* PASSAGE:
..........

L’année 1990 marque une étape importante de l’histoire d’ISF : le recrutement de son premier salarié. Des débats ardents précèdent cette décision : certains s’opposent à l’arrivée d’employés dans une structure qui selon eux doit être conduite par des étudiants volontaires, d’autres préconisent la nécessaire « professionnalisation » de l’ONG via le recrutement de permanents pour faire face à la volatilité de ses membres. L’éditorial de janvier 1990 du magazine d’ISF n°13 rend compte de ces débats en soulignant le dilemme entre volontariat et professionnalisme :

 

Editorial, page 3, magazine ISF n°13, Janvier 1990

 

Il est finalement décidé d’embaucher un « ancien » d’ISF, sur la base d’un plein temps, comme délégué général chargé des tâches centrales de la coordination nationale. Le recrutement de ce premier employé déclenche une vague de salarisation à ISF : dans les deux années suivantes, deux salariés à plein temps sont recrutés.

D’autres évolutions importantes sur la période sont le développement de nouveaux partenariats avec des ONG reconnues, la rédaction d’une nouvelle charte et l’élaboration d’outils stratégiques en vue d’assurer l’efficacité des missions. Parmi ces derniers, le plus important est sans doute le « guide projets », un document exhaustif dédié au montage de tout projet. Son contenu formalise les principes, la méthodologie et les outils qu’ISF a accumulés sur ses dix premières années d’existence. 

En plus de cela, des week-ends de formation obligatoires sont organisés pour les responsables de projets avant toute mission à l’étranger. Ces efforts de professionnalisation du début des années 1990 semblent répondre à l’évolution du contexte : baisse des financements publics, « marchandisation » de la coopération internationale, compétition croissante entre ONGs et exigence accrue des bailleurs concernant la qualité et la traçabilité des projets.

..........

* CONSIGNES À SUIVRE:
• a. Indiquez si chacune des affirmations suivantes concorde avec le passage, en citant à l’appui les mots décisifs : (i) ISF recrute son premier salarié en 1990 ; (ii) ce premier salarié est embauché à mi-temps ; (iii) les week-ends de formation destinés aux responsables de projets sont facultatifs.
• b. Selon le passage, sur combien d’années d’existence d’ISF portent les principes, la méthodologie et les outils formalisés dans le « guide projets » ?

[Relevés de pointage pour textes et éléments]
..........

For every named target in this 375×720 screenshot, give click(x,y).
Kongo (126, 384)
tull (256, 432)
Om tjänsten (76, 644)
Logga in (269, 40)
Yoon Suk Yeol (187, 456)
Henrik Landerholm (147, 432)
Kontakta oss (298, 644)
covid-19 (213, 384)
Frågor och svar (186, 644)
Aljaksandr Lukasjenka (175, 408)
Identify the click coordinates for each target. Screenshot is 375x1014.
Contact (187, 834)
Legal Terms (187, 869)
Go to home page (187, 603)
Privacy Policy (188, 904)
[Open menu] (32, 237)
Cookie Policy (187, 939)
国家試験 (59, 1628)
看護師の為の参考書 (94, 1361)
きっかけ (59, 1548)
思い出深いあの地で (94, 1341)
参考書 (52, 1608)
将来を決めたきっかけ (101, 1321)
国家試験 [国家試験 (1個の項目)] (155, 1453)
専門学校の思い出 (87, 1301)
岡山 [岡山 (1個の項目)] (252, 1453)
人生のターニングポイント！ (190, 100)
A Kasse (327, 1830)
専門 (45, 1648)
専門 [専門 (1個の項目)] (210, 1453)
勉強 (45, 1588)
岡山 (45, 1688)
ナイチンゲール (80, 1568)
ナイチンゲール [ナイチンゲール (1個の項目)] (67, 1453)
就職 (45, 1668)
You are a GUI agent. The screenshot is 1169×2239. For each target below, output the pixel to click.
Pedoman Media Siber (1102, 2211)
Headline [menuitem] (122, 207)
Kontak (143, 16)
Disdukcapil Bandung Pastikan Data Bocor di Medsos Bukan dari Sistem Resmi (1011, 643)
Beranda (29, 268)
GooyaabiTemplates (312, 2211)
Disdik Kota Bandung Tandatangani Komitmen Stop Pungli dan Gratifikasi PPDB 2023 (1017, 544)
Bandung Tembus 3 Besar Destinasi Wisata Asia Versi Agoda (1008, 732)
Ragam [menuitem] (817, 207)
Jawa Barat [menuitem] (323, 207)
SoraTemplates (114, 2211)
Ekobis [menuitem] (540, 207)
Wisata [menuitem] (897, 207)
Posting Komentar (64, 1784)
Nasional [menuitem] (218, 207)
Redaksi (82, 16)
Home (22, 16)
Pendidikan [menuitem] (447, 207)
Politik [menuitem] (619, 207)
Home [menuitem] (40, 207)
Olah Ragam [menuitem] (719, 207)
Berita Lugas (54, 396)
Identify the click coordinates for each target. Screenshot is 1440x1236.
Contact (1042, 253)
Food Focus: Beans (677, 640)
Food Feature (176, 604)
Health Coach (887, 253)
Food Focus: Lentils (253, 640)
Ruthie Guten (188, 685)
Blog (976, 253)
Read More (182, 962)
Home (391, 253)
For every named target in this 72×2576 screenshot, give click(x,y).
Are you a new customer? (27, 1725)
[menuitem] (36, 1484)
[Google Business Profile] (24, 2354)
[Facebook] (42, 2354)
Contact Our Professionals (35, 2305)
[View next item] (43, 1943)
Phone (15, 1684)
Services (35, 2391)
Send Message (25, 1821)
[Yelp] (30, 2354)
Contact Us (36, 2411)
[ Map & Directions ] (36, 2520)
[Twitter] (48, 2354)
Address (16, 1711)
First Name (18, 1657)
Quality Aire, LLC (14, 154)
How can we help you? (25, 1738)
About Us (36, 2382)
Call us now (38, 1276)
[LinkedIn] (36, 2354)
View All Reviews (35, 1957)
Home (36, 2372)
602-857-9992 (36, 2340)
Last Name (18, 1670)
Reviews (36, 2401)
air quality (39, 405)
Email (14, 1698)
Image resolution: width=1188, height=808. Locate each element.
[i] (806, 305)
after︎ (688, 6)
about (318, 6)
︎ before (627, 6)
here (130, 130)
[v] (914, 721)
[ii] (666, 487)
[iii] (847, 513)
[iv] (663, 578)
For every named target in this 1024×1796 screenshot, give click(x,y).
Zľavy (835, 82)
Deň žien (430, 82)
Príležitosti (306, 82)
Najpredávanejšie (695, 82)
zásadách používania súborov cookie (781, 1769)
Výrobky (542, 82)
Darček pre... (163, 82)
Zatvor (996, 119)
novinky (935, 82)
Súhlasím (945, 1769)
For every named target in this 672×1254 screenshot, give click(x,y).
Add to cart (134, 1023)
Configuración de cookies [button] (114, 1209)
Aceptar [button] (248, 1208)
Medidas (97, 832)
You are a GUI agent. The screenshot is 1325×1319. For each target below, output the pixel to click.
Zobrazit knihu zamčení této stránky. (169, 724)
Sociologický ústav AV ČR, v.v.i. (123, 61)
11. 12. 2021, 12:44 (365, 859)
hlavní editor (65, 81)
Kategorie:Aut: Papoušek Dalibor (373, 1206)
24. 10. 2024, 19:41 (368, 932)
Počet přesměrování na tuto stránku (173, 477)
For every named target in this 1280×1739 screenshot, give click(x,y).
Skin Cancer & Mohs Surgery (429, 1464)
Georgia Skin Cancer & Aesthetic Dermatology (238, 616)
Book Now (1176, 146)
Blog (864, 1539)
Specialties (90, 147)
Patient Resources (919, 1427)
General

..........

* RÉPONSES SUCCESSIVES:
• a.
(i) Oui : « L’année 1990 marque une étape importante de l’histoire d’ISF : le recrutement de son premier salarié. »
(ii) Non : « sur la base d’un plein temps »
(iii) Non : « des week-ends de formation obligatoires sont organisés pour les responsables de projets avant toute mission à l’étranger »

• b. Sur les dix premières années d’existence d’ISF.